The point was also made, incidentally, as to the amount involved. I find that the Court of Appeals of this circuit touched upon that matter in the case of Evenson et al. v. Spaulding et al. (C.C.A.) 150 F. 517, which was an appeal from an order granting an injunction pendente lite in a matter relating to a boycott and interference. The case was argued before Judges Gilbert, Ross, and Morrow; and Judge Gilbert, speaking for the court, said:
'It is earnestly contended that the court had no jurisdiction of the cause, for the reason that it did not appear from the bill that the requisite amount in controversy was involved. As we read the allegation of the amount in controversy, it is that the value of the matter in dispute exceeds $25,000, and that, in addition thereto, the appellees have been injured by the acts of the appellants in excess of the sum of $25,000. The statement of the amount involved is made under oath. It is not denied either by plea, answer, or by any affidavit. It is true that the bill does not set up the value of the appellees' business, or specifically allege the extent to which it will be damaged by the acts of the appellants; but it is clear from the averments of the bill that the matter in dispute, the value of which in the complaint is laid at more than $25,000, is the right of the appellees to conduct their business in the state of Washington. The bill sets forth the damages which have been sustained by the appellees within the few weeks prior to the commencement of the suit, and presents facts showing the extent of their business in the state of Washington which has been interfered with, and which will be interfered with in the future unless protected by injunction. A case in point is Butchers' & Drovers' Stockyards Co. v. Louisville & N.R. Co., 67 F. 35, 14 C.C.A. 290, in which Judge Taft, speaking for the Circuit Court of Appeals, said: 'The averment of the bill is that the injury and damage done to its business by the refusal of the railroad company to afford to it such transportation and shipping facilities is irreparable, and largely exceeds the amount of the sum of $2,000. The damage done by the refusal is to be estimated by the value of the right denied, and therefore the allegation that the damage largely exceeds $2,000 is inferentially a statement that the value of the right denied is largely in excess of $2,000. Even if this averment refers, as claimed by counsel, to damages sustained by complainant before the filing of the bill, it gives rise to the necessary implication that the subsequent permanent injury, unless enjoined, will exceed in pecuniary amount that already suffered, because the past damages only covered a period between the demand and the filing of the bill.' Other cases in point are Pennsylvania Co. v. Bay et al. (C.C.) 138 F. 203; Board of Trade of the City of Chicago v. Cella Com. Co., 145 F. 28, 76 C.C.A. 28.'
I cite these cases merely as bearing upon some questions that were incidentally touched on yesterday. Now, we come to the merits of the matter. The averments of the bill make out a strong case against these defendants of an attempt to injure the business of complainant, to interfere with others who desire to transact business with it, and to induce persons not to have business relations with it. It is charged in the bill of complaint that:
'For the purpose of boycotting your orator and its said business, and with the unlawful design and intention to induce the patrons and customers of your orator to withdraw from it their custom and patronage, and to interfere with and ruin the business of your orator, caused to be printed handbills or circulars, wherein the term 'unfair' and other opprobrious and injurious epithets were applied to your orator, copies of which said handbills or circulars are as follows, to wit:
''Don't Patronize
"The Bell Telephone Company. It is unfair to Montana Federation of Labor.

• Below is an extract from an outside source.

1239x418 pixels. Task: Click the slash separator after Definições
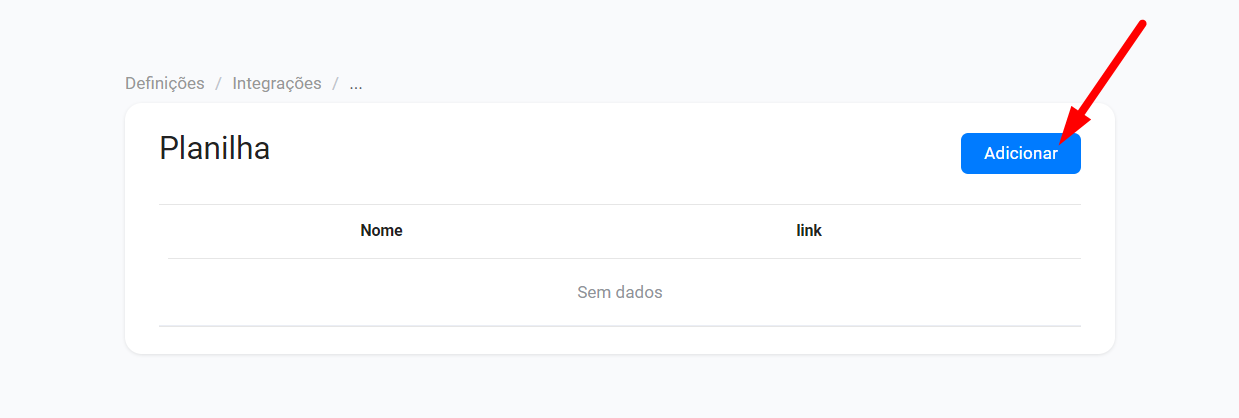point(219,84)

"The girls are on strike for living wages in the following places: Billings, Red Lodge, Livingston, Bozeman, Lewistown, and Great Falls.

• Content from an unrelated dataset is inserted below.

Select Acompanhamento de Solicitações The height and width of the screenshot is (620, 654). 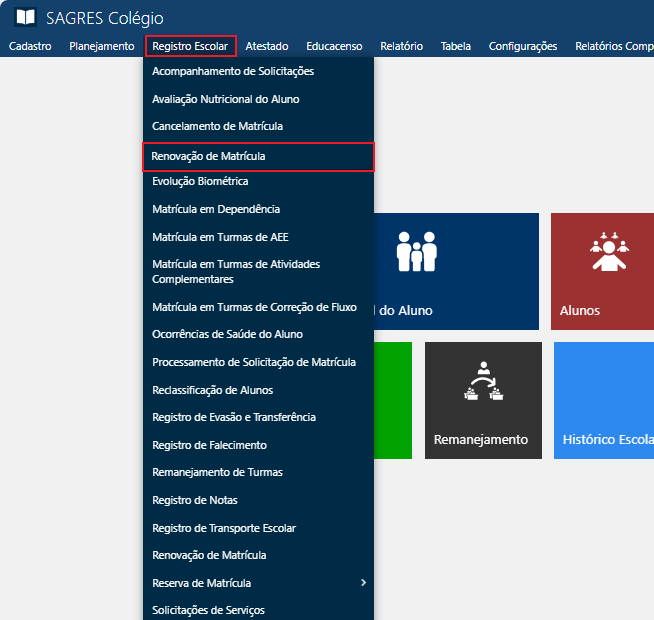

"The company is offering inducements to 'scabs' advertising in the papers to pay board and room in addition to wages.
"Don't disgrace your sex. Keep away. We will win, or put the corporation out of business. We ask your help in this fight. Humanity demands it.''
It cannot be successfully contended that that does not carry with it a threat to ruin the business of the corporation unless it yields to the demands made upon it for the payment of additional wages to certain of its employes. I believe it was intentionally and designedly framed to warn girls who might be desirous of entering the employ of the Bell Telephone Company from seeking employment with or accepting employment from it. I believe that it was intended to intimidate, that it was calculated to intimidate, and that it would intimidate any girl of ordinary moral force. An extraordinary girl of unusual nerve, and of unusual pluck, might say that she would not care for that kind of a circular, and would not care whether she would be held up as a disgrace to her 'sex,' and would not care whether she would be declared 'unfair' by an association, but that she would go to work.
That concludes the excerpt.